Passage –
Contents

OCaml Learning

Basics

What's OCaml

OCaml is a functional programming language. I intend to use it for recreating the Pie programming language in the book the Little Typer. This post will serve as a learning note for OCaml based on the course CS3110.

Meaning of Name

It means Objective categorical abstract machine langauge. ML part in the name originates from the famous Meta Language which is created for making a proof assistant.

Why OCaml

  • Immutability of variables means easier debugging
  • More abstraction?
  • Better type system?
  • More exposure to theory and implementation of programming languages.

Compare to Haskell, OCaml has a good mix of functional and imperative programming feature. This provides a smooth transition into the functional side of programming from an imperative programming perspective while still giving you some new materials to chew onto.

Functional programming has brought many features into imperative programming like garbage collection, generics, type inferences etc. Therefore, it's desriable to have some concepts in functional programming in order to improve your programming capabilities in general.

History

At the very beginning, there was a language called ML. It was created by Robin Milner and others in the 1970s. It was created as a language for writing proof assistants. OCaml is a dialect of ML created by the French computer scientist Xavier Leroy and collaborators.

What is a functional programming language

In a functional programming language, a computation is expressed as mathematical functions. It avoids mutable state. The other end of the spectrum is imperative programming languages, which breaks referential transparency. Meaning, assignment has different meaning than equality. For example, if at time $t$ in your program, you execute y = f(x), it does not mean you could substitue for all later the appearance of y with f(x). The value of x or even f(x) may change and cause your entire program to give different result.

Features of OCaml

Types

Ocaml is a statically-typed and type-safe programming language. Type errors are detected at compile time. Such guards against type errors means the language is type safe. This reduces the possibility of a buffer overflow error and related exploitation. (?)

Data block –
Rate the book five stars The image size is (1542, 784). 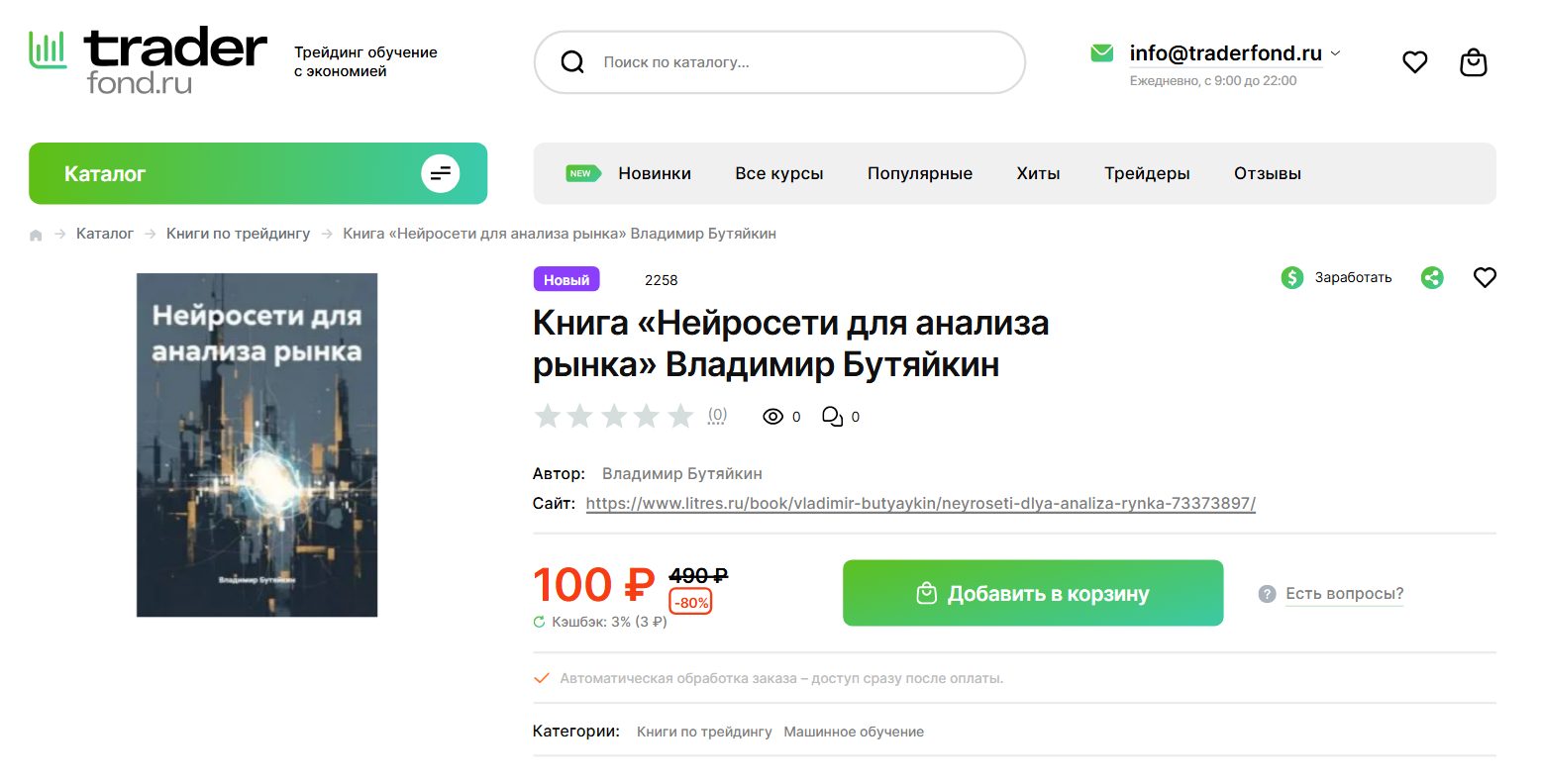pos(680,417)

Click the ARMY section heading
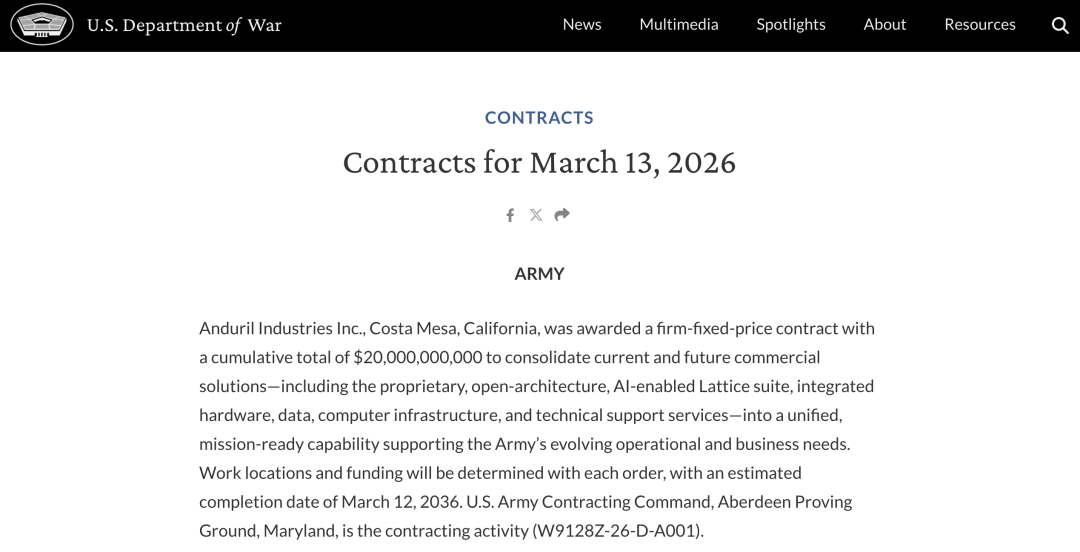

Objectives –
(A) In the OCaml learning notes, who created the ML language, and in what decade?
(B) Write the next part of the OCaml learning notes, picking up after the final sentence on types.
The listing has nothing to do with the OCaml learning notes.

Answers to the exercise –
(A) Robin Milner and others created ML in the 1970s.

(B)
What to learn for a new language

When approaching a new language, there are a few concepts that you should learn about it.

  • Syntax: how you write language, mostly facts. For example, keywords, white spaces (python), operators and formattings.
  • Sematics: What do programs mean? Includes dynamics sematics and static sematics. For example, type checking is static sematics. Static here means the programming is not running but the compiler is. Dynamics sematics takes in expression in a programming language to produce a value, exception or infinite loop.
  • Idioms: typical patterns used in a language to express ideas
  • Libraries
  • Tools: repls, debuggers, or GUI editors

Basics

OCaml comes with a repl called utop. To start it, simply type utop in the terminal. To exit, type #quit.

There are a few basic types in OCaml, int, float, bool, char, string.

31 * 33;;
(* the double semi-colon is required in utop but not allowed in regualr scripts *)
- : int = 1023

The output of utop is - : int = 1023. The - means the value has no name. The int means the type of the value is int. The 1023 is the value.

The operators for float and integers are different, the float ones requires a . after the regualr operators

31.0 *. 33.0;;
- : float = 1023.

Type Annotation

Although OCaml is a statically typed language, it is not necessary to annotate each expression with its type. However, it's possible to do type annotation to put further restriction for debugging purposes. For example

(31 * 11 : int);;
341

Note, the () around the value is necessary.

Let definition

A definition in OCaml is distinct from expression or values. It does not have a value, hence you cannot combine it with the other expressions to form more complicated things.

(let z = 10) + 22;;
Line 1, characters 11-12:
1 | (let z = 10) + 22;;;;
               ^
Error: Syntax error

You need an identifiers , which needs to start with lower case character and also an expression that can be evaluated to give the value to the identifier.

let x = 10 + 22;;
val x : int = 32

Note, you can also use let to define functions

let add x y = x + y;;
val add : int -> int -> int = <fun>

Note, you could load scripte you write within utop with directives like #use

#use "resources/mycode.ml";;
inc 3;;
- : int = 4

There's a recommended workflow in utop for development.

  1. Edit code in file
  2. Load code in utop and test it
  3. Exit utop to have fresh code loaded next time you test it.

Unfortunately, the third step cannot be skipped. Reminds us how great Revise.jl was.

Chained let expression

We could chain let expressions, this is like saying we have a large expression and we gradually substitute values into identifiers in the expression. Note, OCaml likes snake_case naming style not the camelCase.

let a = "hello" in
let b = "world" in a^ b;;
- : string = "helloworld"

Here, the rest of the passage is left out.